Wil je de tekst over het Wetenschappelijk comité volledig en woord voor woord overschrijven, zonder iets weg te laten of te veranderen?

Leestekst:
**********
Art. 4.Teneinde haar opdrachten te vervullen, kan het Wetenschappelijk comité externe deskundigen en getuigen uitnodigen om hen te horen. Het huishoudelijk reglement bepaalt de nadere procedure hiervoor.

HOOFDSTUK III. - Werking van het Wetenschappelijk comité

Art. 5.Het secretariaat van het Wetenschappelijk comité wordt verzekerd door het NICC. Het secretariaat bestaat uit twee personen, één wetenschappelijke assistent voor de voorzitter en één administratief medewerker.

Art. 6.Het Wetenschappelijk comité legt het huishoudelijk reglement vast dat alle nadere bepalingen bevat die de werking van het comité aanbelangen. Dit reglement wordt ter goedkeuring voorgelegd aan de minister bevoegd voor Gendergelijkheid, Gelijke Kansen en Diversiteit.

Art. 7.§ 1. De voorzitter van het Wetenschappelijk comité: - Staat in voor de goede werking van het comité; - Bepaalt de agenda; - Leidt de debatten; § 2. 1° De voorzitter wordt in diens functie bijgestaan door een assistent. 2° Ingeval de voorzitter verhinderd is, neemt de assistent diens taken over.
**********
Gegevens:
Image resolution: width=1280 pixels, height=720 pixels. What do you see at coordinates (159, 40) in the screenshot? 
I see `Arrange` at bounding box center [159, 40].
**********
Resultaat:
Art. 4.Teneinde haar opdrachten te vervullen, kan het Wetenschappelijk comité externe deskundigen en getuigen uitnodigen om hen te horen. Het huishoudelijk reglement bepaalt de nadere procedure hiervoor.

HOOFDSTUK III. - Werking van het Wetenschappelijk comité

Art. 5.Het secretariaat van het Wetenschappelijk comité wordt verzekerd door het NICC. Het secretariaat bestaat uit twee personen, één wetenschappelijke assistent voor de voorzitter en één administratief medewerker.

Art. 6.Het Wetenschappelijk comité legt het huishoudelijk reglement vast dat alle nadere bepalingen bevat die de werking van het comité aanbelangen. Dit reglement wordt ter goedkeuring voorgelegd aan de minister bevoegd voor Gendergelijkheid, Gelijke Kansen en Diversiteit.

Art. 7.§ 1. De voorzitter van het Wetenschappelijk comité: - Staat in voor de goede werking van het comité; - Bepaalt de agenda; - Leidt de debatten; § 2. 1° De voorzitter wordt in diens functie bijgestaan door een assistent. 2° Ingeval de voorzitter verhinderd is, neemt de assistent diens taken over.